Come staff sanitario cerchiamo di sopperire con tutti i nostri mezzi alle criticità dei piccoli. Curiamo farmacologicamente l’astinenza con la morfina, con dosi adeguate e a riduzione graduale. Un percorso a ostacoli, nel quale però mettiamo scienza e coscienza. I bimbi si sono finora salvati tutti.
Quali le sostanze che trovate più frequentemente nel sangue dei piccoli?
Dalle droghe leggere a quelle pesantissime, quali il crac, la cocaina e perfino l’eroina. Anche il metadone, allorquando la mamma gravida è inserita in un percorso di recupero. Voglio anche precisare che non si tratta solo e sempre di mamme ai limiti sociali, sono capitati casi anche di donne borghesi, cocainomani, che hanno continuato a drogarsi durante la gravidanza.
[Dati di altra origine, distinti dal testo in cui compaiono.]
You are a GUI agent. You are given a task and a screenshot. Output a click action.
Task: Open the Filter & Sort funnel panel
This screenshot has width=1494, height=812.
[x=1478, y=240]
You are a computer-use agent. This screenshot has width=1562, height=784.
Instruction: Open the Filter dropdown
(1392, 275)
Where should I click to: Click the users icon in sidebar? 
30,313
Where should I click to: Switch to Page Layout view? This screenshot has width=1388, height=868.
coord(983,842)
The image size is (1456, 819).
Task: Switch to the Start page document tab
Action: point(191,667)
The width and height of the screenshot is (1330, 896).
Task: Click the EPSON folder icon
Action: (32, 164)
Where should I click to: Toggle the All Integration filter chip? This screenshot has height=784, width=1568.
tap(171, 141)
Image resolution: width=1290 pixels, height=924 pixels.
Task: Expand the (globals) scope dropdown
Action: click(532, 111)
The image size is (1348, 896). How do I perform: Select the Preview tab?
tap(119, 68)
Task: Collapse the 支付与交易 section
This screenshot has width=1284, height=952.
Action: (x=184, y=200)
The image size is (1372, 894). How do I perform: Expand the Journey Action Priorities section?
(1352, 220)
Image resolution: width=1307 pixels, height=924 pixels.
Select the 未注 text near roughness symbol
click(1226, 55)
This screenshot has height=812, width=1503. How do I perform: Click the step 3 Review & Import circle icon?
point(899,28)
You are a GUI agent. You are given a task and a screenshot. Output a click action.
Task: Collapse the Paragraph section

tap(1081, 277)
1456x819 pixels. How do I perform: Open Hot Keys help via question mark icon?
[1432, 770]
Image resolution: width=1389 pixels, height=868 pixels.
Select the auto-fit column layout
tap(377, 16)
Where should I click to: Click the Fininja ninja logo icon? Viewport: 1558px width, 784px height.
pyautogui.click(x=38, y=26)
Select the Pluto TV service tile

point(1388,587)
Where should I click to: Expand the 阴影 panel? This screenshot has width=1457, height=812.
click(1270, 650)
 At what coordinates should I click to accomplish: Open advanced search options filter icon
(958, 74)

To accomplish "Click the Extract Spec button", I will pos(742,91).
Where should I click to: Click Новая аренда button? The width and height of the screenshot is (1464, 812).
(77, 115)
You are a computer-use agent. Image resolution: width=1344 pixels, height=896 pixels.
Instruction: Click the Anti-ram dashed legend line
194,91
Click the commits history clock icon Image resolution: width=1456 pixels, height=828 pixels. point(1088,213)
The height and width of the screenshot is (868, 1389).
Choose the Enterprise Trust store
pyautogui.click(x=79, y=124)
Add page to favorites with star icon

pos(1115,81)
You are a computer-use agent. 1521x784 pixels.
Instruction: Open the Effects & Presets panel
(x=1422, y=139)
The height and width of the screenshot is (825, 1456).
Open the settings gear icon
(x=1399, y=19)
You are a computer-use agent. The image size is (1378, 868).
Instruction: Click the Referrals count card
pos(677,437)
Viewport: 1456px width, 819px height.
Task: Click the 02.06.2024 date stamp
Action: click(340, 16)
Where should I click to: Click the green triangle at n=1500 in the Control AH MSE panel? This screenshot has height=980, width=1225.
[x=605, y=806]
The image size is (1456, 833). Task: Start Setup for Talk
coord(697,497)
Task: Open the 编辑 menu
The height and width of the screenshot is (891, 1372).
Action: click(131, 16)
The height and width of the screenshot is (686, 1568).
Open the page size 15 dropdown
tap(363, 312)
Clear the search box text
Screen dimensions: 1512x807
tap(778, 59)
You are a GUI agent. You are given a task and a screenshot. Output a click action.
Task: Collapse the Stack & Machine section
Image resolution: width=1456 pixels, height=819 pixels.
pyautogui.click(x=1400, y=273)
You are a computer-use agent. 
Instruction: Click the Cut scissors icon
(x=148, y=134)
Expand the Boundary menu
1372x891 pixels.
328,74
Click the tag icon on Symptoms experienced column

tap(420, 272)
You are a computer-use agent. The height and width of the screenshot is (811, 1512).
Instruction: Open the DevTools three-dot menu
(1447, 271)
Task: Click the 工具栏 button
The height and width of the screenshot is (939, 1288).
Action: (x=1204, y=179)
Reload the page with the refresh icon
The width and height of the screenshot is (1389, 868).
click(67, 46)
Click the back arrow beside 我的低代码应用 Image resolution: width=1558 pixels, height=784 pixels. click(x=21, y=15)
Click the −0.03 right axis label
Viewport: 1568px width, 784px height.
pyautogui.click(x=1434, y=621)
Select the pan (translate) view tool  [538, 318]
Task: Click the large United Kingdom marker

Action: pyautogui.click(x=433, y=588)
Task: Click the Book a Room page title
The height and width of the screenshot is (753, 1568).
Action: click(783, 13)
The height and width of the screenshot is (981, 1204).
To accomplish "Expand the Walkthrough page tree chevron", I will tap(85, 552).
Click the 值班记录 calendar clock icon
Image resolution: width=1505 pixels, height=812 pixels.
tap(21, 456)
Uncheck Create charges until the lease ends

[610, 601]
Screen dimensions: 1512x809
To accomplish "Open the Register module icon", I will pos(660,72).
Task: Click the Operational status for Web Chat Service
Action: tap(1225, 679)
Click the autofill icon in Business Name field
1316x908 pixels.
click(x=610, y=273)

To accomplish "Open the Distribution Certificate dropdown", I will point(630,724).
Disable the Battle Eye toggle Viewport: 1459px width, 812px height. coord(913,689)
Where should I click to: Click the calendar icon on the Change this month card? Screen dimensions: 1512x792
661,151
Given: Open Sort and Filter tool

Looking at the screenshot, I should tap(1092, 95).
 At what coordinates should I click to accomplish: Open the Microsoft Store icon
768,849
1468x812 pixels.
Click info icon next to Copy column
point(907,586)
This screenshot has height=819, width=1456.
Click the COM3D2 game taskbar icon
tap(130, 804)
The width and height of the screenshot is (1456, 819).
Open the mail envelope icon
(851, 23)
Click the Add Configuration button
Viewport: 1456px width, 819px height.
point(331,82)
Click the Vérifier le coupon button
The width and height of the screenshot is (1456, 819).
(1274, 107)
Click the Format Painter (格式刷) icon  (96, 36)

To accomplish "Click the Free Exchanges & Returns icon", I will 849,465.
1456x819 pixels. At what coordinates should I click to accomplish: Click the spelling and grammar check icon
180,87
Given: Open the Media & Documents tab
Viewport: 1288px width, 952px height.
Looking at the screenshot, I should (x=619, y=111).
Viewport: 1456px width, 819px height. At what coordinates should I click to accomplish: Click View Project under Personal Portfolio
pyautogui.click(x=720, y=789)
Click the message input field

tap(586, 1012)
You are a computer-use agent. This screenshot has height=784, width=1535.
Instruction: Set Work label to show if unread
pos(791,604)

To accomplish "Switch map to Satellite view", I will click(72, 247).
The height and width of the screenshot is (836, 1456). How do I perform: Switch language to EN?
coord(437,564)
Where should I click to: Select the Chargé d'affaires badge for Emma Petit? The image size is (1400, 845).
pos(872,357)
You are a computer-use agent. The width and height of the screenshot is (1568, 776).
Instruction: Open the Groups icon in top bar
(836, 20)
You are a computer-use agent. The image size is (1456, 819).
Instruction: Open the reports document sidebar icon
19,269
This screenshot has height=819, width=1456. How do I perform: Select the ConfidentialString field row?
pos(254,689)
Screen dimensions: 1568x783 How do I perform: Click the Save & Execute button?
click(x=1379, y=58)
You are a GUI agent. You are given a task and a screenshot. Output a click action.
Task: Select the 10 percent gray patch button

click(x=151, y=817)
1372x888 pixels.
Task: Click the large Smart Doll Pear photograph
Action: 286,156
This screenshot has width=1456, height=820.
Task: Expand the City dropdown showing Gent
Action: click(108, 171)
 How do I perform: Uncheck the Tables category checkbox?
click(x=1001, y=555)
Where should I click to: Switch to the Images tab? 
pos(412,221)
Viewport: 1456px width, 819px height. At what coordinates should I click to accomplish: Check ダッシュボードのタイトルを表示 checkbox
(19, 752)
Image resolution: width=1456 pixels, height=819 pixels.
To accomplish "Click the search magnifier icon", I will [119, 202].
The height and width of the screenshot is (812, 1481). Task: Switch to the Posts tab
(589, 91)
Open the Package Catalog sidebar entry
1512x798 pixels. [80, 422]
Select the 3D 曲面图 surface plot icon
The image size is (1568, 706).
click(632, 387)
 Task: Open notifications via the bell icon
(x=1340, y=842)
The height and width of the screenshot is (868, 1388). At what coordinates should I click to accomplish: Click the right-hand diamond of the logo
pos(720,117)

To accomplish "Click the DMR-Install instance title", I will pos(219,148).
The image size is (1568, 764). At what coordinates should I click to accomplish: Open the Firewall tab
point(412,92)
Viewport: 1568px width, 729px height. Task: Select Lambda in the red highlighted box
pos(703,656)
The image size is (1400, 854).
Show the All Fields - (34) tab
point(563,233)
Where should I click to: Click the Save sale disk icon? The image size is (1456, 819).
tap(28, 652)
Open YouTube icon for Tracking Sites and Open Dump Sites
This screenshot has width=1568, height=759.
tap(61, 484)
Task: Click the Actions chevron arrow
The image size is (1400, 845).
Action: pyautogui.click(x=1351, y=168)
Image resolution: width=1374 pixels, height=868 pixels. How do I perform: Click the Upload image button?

Avete osservato anche la dipendenza da psicofarmaci?
Assolutamente sì. Vi sono tantissimi neonati in astinenza da antidepressivi e ansiolitici, in prima battute da benzodiazepine. Succede in gravidanza che, di fronte a taluni stati mentali della mamma, il medico decida di continuare il percorso con cura ansiolitica. Succede anche che alcune gravide assumano psicofarmaci senza alcuna direzione medica. I piccoli ne pagano ovviamente le conseguenze.
Questi bimbi rischiano danni a lungo termine?
Questi bimbi vanno osservati in follow up per capire se le sostanze abbiano compromesso delle abilita psico-motorie ed emotive. Siamo fiduciosi nella risoluzione totale dei sintomi. I neonati sono tanto delicati quanto plastici: hanno una capacità di riparazione del danno organico molto elevata
Quale realtà fotografano questi dati?
Una realtà che osserviamo da sempre e che negli ultimi tempi si è acuita in maniera esponenziale. Da quando c’è la pandemia è aumentato vuoi l’uso di sostanze stupefacenti, vuoi quello di psicofarmaci. Dobbiamo quindi riflettere che adesso il Covid sta facendo tanti danni mentali e sociali. Il rifugio nelle droghe e negli psicofarmaci è una delle conseguenze. É aumentato il consumo di droghe di qualsiasi tipo e a qualsiasi strato sociale, così come sono aumentate le patologie psichiatriche. Molte future mamme vivono con drammaticità la paura della malattia e del contagio. Indugiano in pensieri ossessivi ed a volte la sola strada è quella dello psicofarmaco. Questi dati devono farci riflettere: ci vuole sostegno, durante la gravidanza e nel delicatissimo periodo del post partum, ci vuole accoglienza e soprattutto superamento del terrore del contagio. Ci vuole un lavoro corale, del personale sanitario, ma anche dei servizi sociali, degli psicologi. Viviamo una condizione singolare, che con queste proporzioni non si era mai verificata. Ci vuole attenzione, cura, aumento della forza lavoro, così da sopperire meglio alle esigenze. Il Covid è un virus che va preso con cautela, ma attanagliarsi nella fobia è di gran lunga peggiore del contagio.